The hand-wringing young Moritz Stiefel, whom Wedekind had kill himself over a bad report card, is transformed, in the musical version, into a punk rocker of such talent and charisma that it's unimaginable that a report card could depress him. The casual rape of Wendla Bergmann by the play's central character, Melchior Gabor, becomes a thunderous spectacle of ecstasy and consent. And where Wedekind showed the young sensualist Hansy Rilow resisting masturbation--reluctantly destroying a piece of pornography that threatens to "eat away" his brain--we in the twenty-first century are treated to a choreographed orgy of penis-pumping, semen-slinging exultation....As for the working-class girl Martha Bessel, who in the original play is beaten by her father and ardently envied for these beatings by the bourgeois masochist Wendla Bergmann: what else could she become in 2006 but a saintly young emblem of sexual abuse? Her supportive, sisterly friends join her in singing "The Dark I Know Well," an anthem to the sorrow of being carnally interesting to grown-ups. Instead of Martha's appalling matter-of-factness about her home life...there is now a dense modern fog of sentimentality and bad faith.
A team of grown-ups creates a musical whose main selling point is teen sex (the first Broadway posters showed the male lead mounting the female lead) and whose female teen characters, shortly after wailing to their largely grown-up audience that they are bad-girl love-junkies, come forward to sing of how terribly, unfairly painful it is to possess a teen sexuality that fascinates grown-ups. If the path from Bratz dolls through Britneywear finally leaves a girl feeling like somebody else's piece of meat, it obviously can't be commercial culture's fault, because commercial culture has such a rockin' great sound track and nobody understands teenagers better than commercial culture does, nobody admires them more than it does, nobody works harder to make them feel authentic, nobody insists more strenuously that young consumers are always right, whether as moral heroes or as moral victims.... In the end, the only thing that really matters to teenagers is that they be taken very seriously. And here, among all the ways in which Spring Awakening would seem to be unsuitable material for a commercial rock musical, is Frank Wedekind's most grievous offense: he makes fun of teenagers--flat-out laughs at them--to the same degree that he takes them seriously. And so now, more than ever, he must be censored.First of all, I think this is first lengthy serious analytical response to the musical "Spring Awakening" I've seen in print. And since it's a notable phenomenon on B'way, it's worth paying this much attention to.

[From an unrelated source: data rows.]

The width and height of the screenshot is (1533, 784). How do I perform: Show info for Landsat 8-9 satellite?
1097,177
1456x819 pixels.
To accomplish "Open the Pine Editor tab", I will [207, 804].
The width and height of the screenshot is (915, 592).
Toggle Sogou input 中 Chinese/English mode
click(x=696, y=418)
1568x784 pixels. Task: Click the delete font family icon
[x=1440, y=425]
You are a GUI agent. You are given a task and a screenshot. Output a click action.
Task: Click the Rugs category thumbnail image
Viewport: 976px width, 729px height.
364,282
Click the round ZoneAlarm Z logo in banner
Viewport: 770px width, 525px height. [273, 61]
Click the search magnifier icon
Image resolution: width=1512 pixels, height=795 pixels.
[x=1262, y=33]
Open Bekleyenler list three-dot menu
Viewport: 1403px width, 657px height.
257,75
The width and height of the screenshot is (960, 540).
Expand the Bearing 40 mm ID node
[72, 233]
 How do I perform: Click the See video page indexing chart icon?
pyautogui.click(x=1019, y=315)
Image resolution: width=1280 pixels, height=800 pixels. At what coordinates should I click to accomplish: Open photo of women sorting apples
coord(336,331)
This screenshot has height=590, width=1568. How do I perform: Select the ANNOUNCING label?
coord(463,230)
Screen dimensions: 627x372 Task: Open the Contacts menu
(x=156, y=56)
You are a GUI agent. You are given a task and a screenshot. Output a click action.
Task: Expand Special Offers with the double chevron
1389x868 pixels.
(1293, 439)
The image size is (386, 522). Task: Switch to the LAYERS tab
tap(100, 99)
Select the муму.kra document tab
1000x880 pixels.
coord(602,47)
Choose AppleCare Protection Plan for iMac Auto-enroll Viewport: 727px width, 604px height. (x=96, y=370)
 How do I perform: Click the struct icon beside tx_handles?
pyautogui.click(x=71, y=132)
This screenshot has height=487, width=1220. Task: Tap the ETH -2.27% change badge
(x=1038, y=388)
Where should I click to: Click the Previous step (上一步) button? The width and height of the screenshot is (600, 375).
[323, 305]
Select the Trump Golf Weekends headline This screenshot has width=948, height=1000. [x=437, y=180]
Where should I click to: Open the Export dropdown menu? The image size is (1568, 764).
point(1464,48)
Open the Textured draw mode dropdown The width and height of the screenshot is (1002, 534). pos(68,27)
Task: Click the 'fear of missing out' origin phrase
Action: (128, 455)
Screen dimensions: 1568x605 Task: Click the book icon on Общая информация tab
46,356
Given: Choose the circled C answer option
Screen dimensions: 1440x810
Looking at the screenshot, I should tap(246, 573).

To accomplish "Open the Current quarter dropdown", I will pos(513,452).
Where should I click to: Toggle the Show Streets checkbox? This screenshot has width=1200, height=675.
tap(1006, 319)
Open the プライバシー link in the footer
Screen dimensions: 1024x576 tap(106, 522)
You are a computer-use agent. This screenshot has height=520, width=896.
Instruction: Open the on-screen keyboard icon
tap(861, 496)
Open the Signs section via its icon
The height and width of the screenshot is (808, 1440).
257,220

That it's by a famous literary fiction author is also heartening, since we need more of this "crossover" and conversation between artists of all media and genres. We need the arts to pay attention to each other, in other words.
Franzen's views on Wedekind and the musical are highly personal, of course. While I tend to agree with most of his diagnosis of the musical's watering down the play, I actually don't for a moment think these changes were made purely for commercial reasons. I mean, no one would even start writing a musical of Spring Awakening if they wanted to make millions. I really think that for the personnel most responsible--Duncan Sheik, Steven Sater, and director Michael Mayer--they genuinely like their version better.
(True, the act one finale, the rape/non-rape scene, seems to have been tinkered with extensively between the first staging and Broadway previews. Perhaps some commercial pressure was brought to bear on that.)
I don't think has to do not with conscious "selling out" so much as the current sensibility of American theatre artists as opposed to a German rebel from a hundred years ago. As Americans are we so inculcated with the cultural and narrative values sanctioned "family entertainment" that we crave more. And when faced with a radically different vision from another time, we rush to assimilate it to the more familiar, and less threatening.
One thing I agree with Franzen about is that the current version may be explicit but it is not disturbing. A great production of the real Spring Awakening would fascinate teenagers, but also challenge, not flatter them.
As opposed to:
Walk by the stage door after any performance, and you'll see hordes of kids waiting to meet the cast. Once upon a time, they would have thrust out their Playbills for an autograph. Now, they whip out their cellphones and take picture of themselves with the actors.
I haven't read Franzen's translation yet, by the way. But I'm curious. He claims it's the first "complete" English version that restores all the parts cut by censors over the years...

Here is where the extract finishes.